───── DOCUMENT ─────

Skulen () Hasidic dynasty was founded by Rav Eliezer Zusia Portugal. It was headed by his son, Rav Yisroel Avrohom Portugal until his death on April 1, 2019. Its name is originated from Sculeni (Yiddish: סקולען Skulen), a town in Bessarabia where Rabbi Eliezer Zusia was born and served as rabbi.

Biography 
Rabbi Eliezer Zusia Portugal succeeded his father as rabbi of Skulen at the age of 17 upon his father's death in 1915.  Thereupon he became a disciple of the rebbe of Bohush (Buhuși, Romania), a scion of the Ruzhiner dynasty.  Before the outbreak of World War II, Zusia moved to Chernovitz.  He survived the war and moved to Bucharest, the capital of Romania, where he opened an orphanage for the orphans left after the Holocaust.  When the Communists took over Romania, it became dangerous for him to continue to educate the children in the ways of Judaism, yet Zusia continued.  In 1959, the Communists arrested Zusia and his son, Yisroel Avrohom Portugal, for teaching religion and for supporting and educating orphans.  The Rebbes of Sadigura, Kopishnietz and Boyan led an international effort to free the Skulener Rebbe and his son, and eventually, at the request of the Lubavitcher Rebbe via his connections in Washington, Rabbi Eliezer Silver along with his son in 1960. Both immediately immigrated to the United States.  Upon moving to America, Zusia continued his works helping the underprivileged and began an international charity organization known as Chesed L'Avraham. He authored Noam Eliezer and Kedushas Eliezer, and composed many popular Hasidic melodies. He died in 1982 and was buried in the Viznitzer Cemetery in Monsey, New York.

───── AVAILABLE DATA ─────

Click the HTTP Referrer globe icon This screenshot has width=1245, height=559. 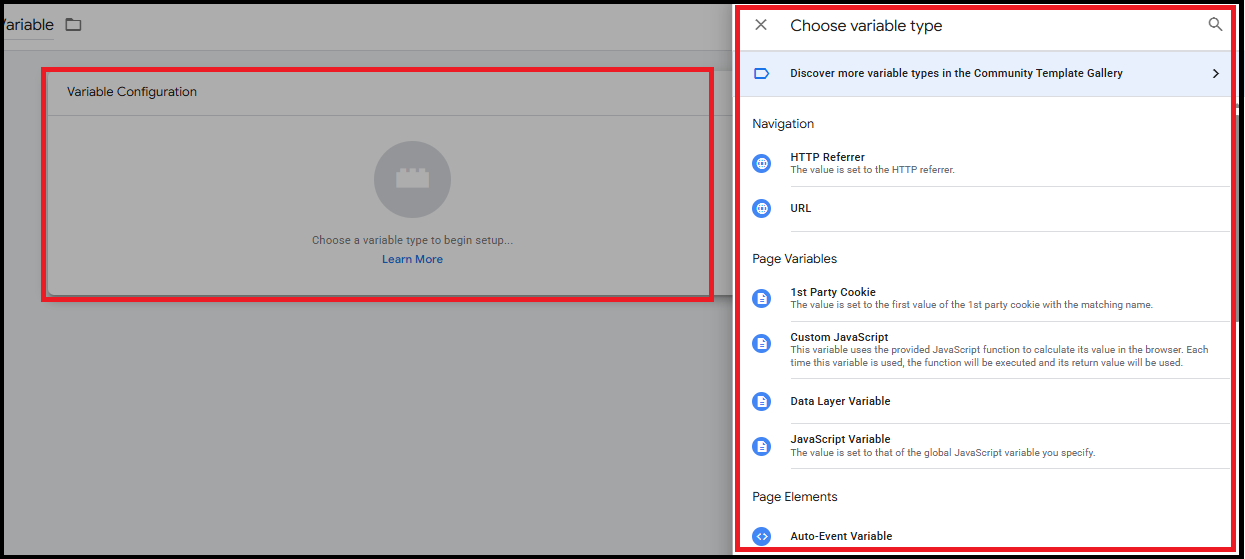tap(761, 163)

─────

▸ **WHAT THE TASK ASKS**: Could you repeat the Skulen dynasty text above word for word, starting at the words "Skulen () Hasidic" and stopping after "served as rabbi."?

▸ **FINISHED ANSWER**:
Skulen () Hasidic dynasty was founded by Rav Eliezer Zusia Portugal. It was headed by his son, Rav Yisroel Avrohom Portugal until his death on April 1, 2019. Its name is originated from Sculeni (Yiddish: סקולען Skulen), a town in Bessarabia where Rabbi Eliezer Zusia was born and served as rabbi.